AVAILABLE DATA: Begin

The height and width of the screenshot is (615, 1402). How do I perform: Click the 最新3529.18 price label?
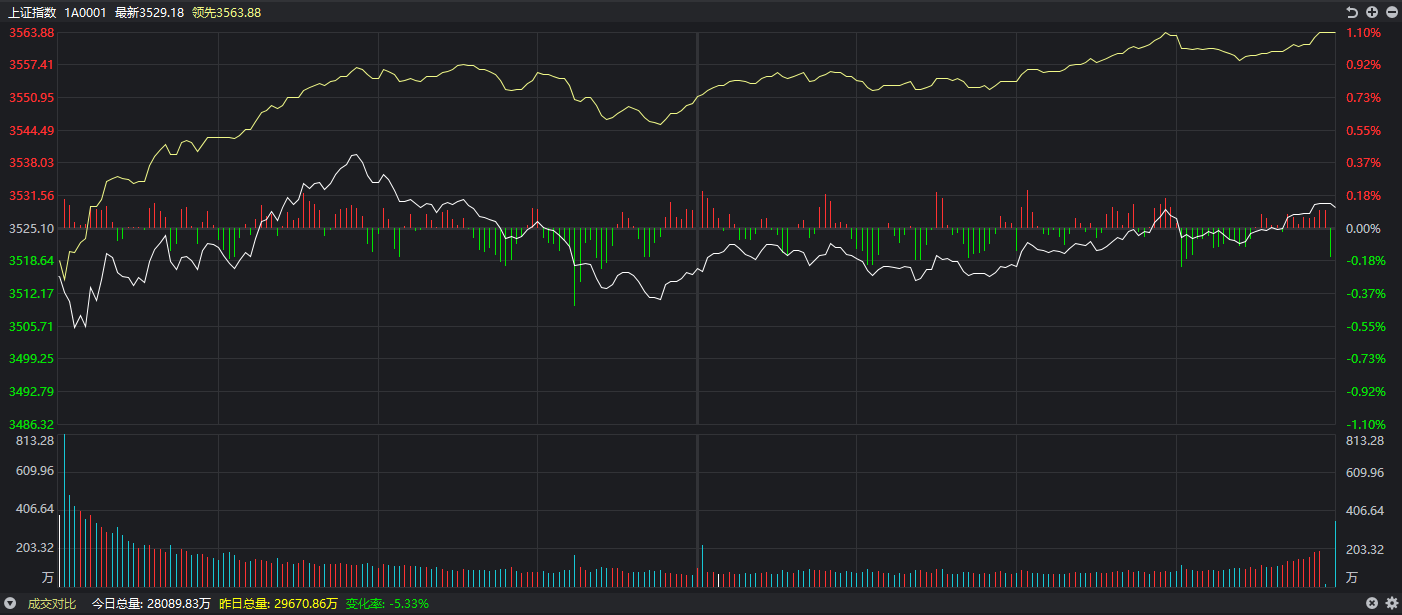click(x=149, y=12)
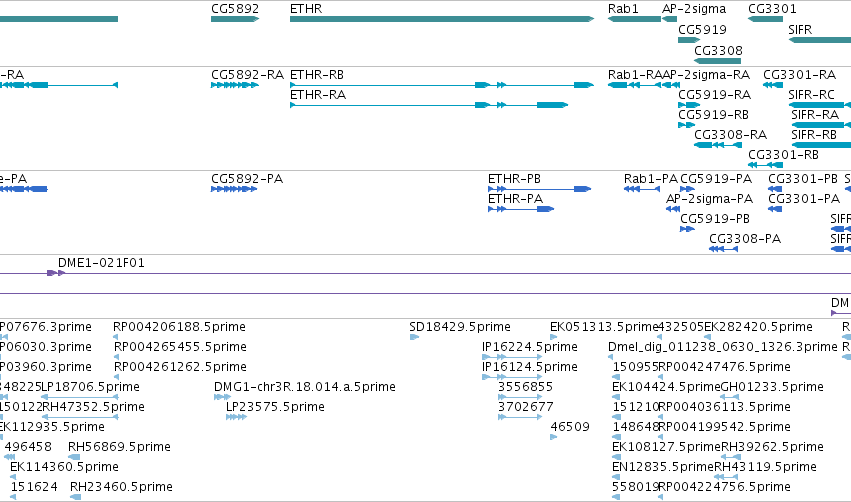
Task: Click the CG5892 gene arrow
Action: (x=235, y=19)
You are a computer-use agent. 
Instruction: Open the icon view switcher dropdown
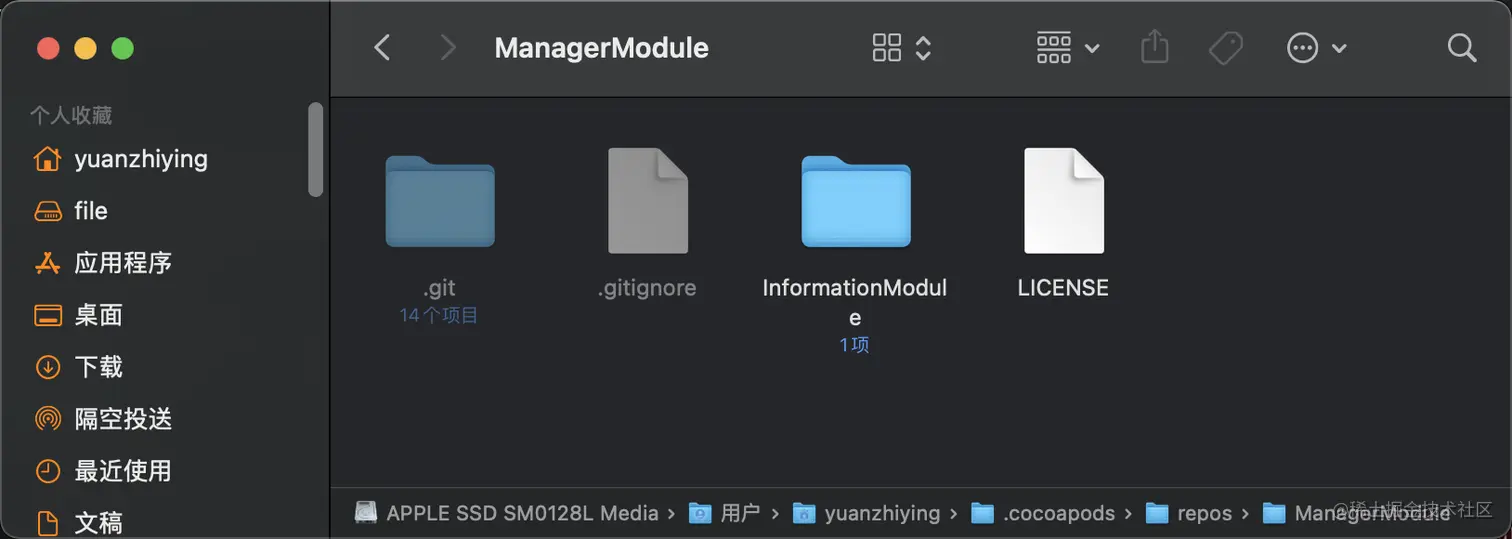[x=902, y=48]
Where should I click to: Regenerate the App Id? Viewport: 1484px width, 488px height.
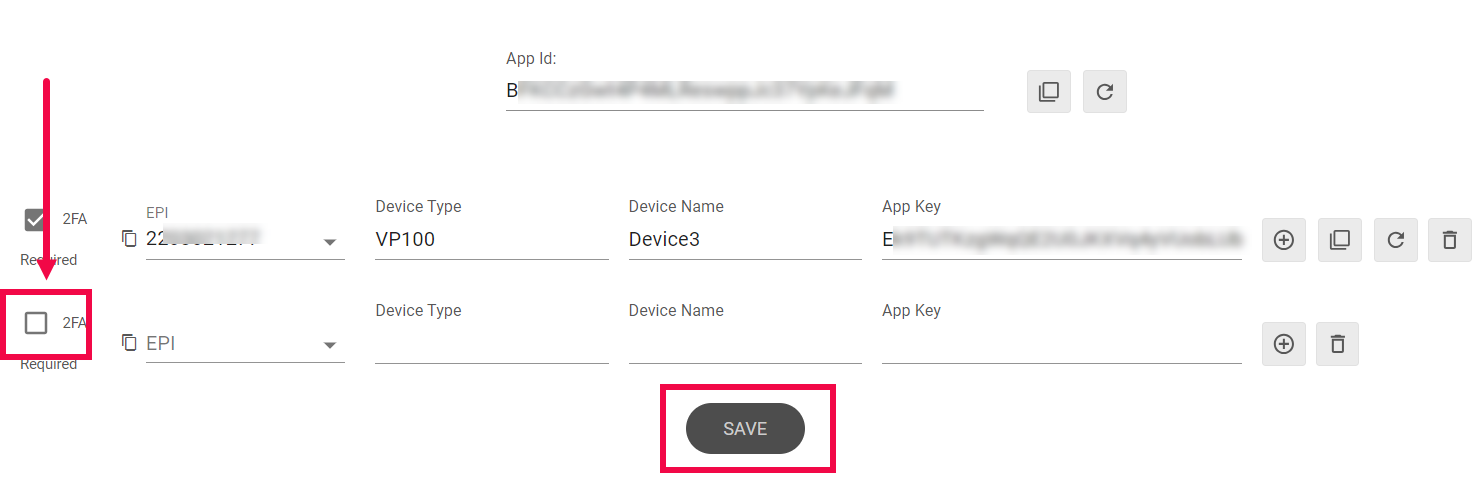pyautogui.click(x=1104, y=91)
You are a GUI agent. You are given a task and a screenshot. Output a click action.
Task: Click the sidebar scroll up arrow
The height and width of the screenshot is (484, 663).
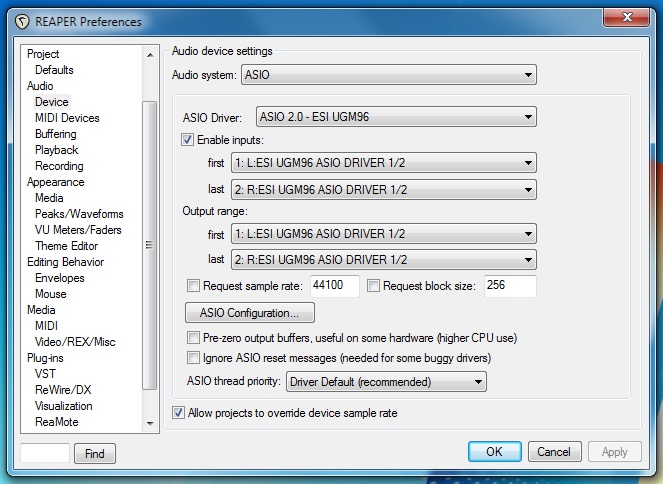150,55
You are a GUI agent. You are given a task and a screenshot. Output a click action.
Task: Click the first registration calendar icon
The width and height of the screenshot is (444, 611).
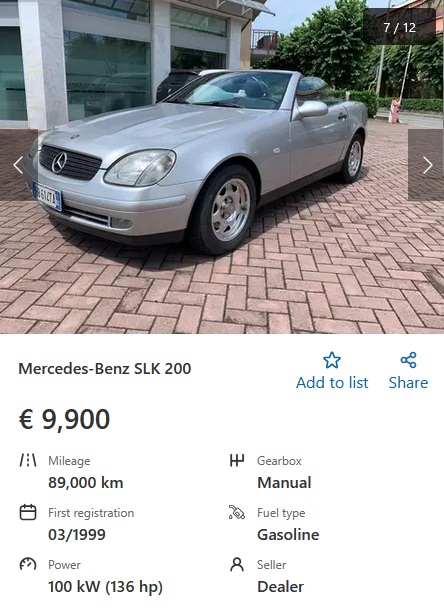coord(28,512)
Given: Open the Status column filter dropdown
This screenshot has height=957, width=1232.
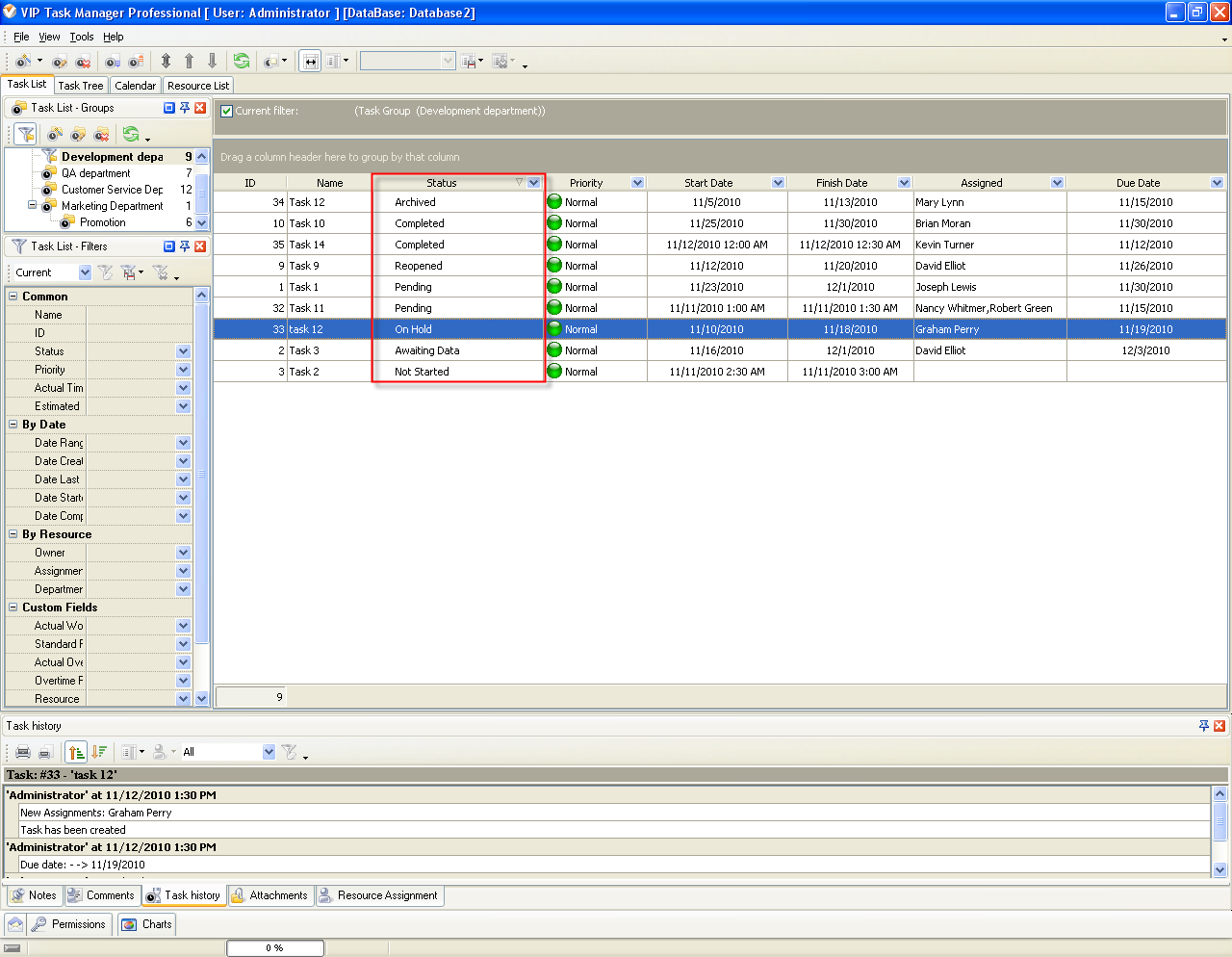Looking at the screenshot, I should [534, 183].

AVAILABLE DATA: End

* YOUR ASSIGNMENT *
Write out each entry again exactly, and skip the pictures.

* EXERCISE SOLUTION *
The height and width of the screenshot is (615, 1402). How do I perform: Click the 最新3529.18 price label?
click(x=149, y=12)
Task: Click the CG5892 gene arrow
Action: (x=235, y=19)
You are a computer-use agent. 
Instruction: Open the icon view switcher dropdown
[x=902, y=48]
Where should I click to: Regenerate the App Id? Viewport: 1484px width, 488px height.
pyautogui.click(x=1104, y=91)
You are a GUI agent. You are given a task and a screenshot. Output a click action.
Task: Click the sidebar scroll up arrow
The height and width of the screenshot is (484, 663).
150,55
You are a GUI agent. You are given a task and a screenshot. Output a click action.
Task: Click the first registration calendar icon
The width and height of the screenshot is (444, 611).
coord(28,512)
Given: Open the Status column filter dropdown
This screenshot has height=957, width=1232.
Looking at the screenshot, I should [534, 183].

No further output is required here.